Des dizaines de migrants sont retenus "illégalement" dans un centre de la banlieue de Tunis. Crédit : DR
Des dizaines de migrants sont retenus "illégalement" dans un centre de la banlieue de Tunis. Crédit : DR

Plusieurs ONG tunisiennes et internationales alertent sur la situation de dizaines de migrants retenus "illégalement" dans un centre de la banlieue de Tunis. Plusieurs détenus ont saisi la justice afin que cesse cette "détention arbitraire"

Un groupe de migrants est détenu "depuis des semaines" dans "un centre de détention illégal" dans la banlieue de Tunis, ont dénoncé des ONG internationales et tunisiennes dans un communiqué publié le 5 juin.

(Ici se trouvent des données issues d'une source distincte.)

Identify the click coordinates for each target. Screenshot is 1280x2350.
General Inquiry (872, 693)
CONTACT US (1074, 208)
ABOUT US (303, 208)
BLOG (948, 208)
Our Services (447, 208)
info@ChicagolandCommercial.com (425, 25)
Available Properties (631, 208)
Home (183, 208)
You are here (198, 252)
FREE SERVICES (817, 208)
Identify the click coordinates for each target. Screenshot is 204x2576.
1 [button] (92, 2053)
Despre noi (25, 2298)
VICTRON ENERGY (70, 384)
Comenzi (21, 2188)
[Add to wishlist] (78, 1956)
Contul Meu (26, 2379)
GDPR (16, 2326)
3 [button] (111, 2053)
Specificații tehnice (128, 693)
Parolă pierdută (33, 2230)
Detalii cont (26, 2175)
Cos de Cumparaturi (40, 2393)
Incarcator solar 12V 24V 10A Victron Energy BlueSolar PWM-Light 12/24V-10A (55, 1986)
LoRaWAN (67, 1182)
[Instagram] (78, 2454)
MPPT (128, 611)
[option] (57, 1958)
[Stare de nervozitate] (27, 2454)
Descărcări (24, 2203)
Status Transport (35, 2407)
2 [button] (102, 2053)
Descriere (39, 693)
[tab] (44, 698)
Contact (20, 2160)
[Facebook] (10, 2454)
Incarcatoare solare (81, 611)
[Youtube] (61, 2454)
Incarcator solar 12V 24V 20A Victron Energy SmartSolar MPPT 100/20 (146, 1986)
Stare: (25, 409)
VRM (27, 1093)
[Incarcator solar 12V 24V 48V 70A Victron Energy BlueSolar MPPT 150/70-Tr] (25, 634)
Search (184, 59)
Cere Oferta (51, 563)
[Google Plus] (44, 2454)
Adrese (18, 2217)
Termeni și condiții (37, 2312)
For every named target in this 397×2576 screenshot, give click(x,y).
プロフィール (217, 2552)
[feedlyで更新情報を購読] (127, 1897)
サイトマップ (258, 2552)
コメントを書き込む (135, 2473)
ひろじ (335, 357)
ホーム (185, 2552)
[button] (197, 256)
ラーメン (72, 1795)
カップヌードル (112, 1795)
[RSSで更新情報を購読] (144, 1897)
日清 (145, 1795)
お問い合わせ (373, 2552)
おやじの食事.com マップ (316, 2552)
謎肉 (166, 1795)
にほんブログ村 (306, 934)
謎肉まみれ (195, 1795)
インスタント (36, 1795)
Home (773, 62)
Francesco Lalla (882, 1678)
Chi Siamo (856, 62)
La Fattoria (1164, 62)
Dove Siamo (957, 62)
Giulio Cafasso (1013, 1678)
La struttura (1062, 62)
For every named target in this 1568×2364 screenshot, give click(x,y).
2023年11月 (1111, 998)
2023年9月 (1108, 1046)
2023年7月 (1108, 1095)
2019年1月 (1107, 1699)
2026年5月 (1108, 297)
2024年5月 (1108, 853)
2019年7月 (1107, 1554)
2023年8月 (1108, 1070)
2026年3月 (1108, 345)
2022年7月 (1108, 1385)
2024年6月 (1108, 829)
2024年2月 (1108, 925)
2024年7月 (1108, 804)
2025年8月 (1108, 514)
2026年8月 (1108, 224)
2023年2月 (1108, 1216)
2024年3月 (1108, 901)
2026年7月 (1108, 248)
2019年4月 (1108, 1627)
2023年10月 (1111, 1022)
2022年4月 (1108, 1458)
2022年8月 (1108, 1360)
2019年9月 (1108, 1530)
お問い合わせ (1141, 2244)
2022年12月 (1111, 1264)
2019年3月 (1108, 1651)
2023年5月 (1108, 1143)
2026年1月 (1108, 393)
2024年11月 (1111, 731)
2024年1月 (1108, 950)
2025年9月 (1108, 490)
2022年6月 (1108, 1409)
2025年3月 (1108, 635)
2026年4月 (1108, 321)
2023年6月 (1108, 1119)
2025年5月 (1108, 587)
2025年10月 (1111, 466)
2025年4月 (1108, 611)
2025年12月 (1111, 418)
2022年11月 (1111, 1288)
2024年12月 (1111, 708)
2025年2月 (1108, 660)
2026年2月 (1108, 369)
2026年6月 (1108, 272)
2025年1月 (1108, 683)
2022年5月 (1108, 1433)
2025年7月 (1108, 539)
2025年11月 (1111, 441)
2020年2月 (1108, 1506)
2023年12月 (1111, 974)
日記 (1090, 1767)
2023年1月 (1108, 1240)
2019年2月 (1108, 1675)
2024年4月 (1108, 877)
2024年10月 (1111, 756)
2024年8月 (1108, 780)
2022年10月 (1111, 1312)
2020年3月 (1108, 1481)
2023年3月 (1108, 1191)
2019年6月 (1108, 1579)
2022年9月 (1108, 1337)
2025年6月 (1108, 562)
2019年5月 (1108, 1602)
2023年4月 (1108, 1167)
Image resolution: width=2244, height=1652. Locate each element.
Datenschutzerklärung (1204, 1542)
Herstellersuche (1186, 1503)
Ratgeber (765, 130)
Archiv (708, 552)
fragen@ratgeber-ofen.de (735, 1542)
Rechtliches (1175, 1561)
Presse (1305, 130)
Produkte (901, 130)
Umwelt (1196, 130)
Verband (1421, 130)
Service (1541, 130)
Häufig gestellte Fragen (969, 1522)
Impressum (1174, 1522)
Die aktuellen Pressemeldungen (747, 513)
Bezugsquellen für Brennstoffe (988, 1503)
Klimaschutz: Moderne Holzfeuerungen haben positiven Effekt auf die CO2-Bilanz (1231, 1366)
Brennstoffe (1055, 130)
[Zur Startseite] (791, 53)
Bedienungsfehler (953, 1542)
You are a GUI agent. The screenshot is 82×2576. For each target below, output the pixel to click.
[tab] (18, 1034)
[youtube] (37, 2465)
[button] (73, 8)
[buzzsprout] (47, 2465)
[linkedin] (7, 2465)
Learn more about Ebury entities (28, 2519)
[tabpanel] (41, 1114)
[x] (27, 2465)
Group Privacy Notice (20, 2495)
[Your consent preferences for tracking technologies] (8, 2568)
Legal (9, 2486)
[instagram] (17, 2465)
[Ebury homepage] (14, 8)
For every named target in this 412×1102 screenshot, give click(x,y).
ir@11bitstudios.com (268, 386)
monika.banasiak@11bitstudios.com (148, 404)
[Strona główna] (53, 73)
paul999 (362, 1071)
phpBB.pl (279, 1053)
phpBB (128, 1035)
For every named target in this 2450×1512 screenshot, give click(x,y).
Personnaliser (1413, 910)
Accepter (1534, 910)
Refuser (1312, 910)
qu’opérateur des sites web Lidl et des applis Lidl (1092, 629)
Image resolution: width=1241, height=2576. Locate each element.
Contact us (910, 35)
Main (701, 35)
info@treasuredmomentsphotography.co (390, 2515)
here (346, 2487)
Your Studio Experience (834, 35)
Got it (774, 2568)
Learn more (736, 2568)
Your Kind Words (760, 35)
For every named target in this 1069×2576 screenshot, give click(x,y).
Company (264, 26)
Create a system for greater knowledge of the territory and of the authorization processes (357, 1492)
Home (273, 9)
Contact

Le centre El Ouardia, géré par le ministère de l'Intérieur, est présenté par les autorités comme un centre d'hébergement. Mais selon les ONG, cette structure fonctionne en réalité comme un centre de rétention. Or, "en Tunisie, aucun texte de loi en vigueur ne permet de soumettre des migrants à une forme de détention administrative", rappellent les militants.

Détention arbitraire

"Les migrants ne peuvent pas sortir du centre, certains y sont retenus depuis des semaines, voire des mois", explique à InfoMigrants Zeineb Mrouki, de l'ONG Avocats sans frontières. "Ils y sont détenus de manière arbitraire, sans cadre légal et au mépris de leurs droits fondamentaux", assure-t-elle.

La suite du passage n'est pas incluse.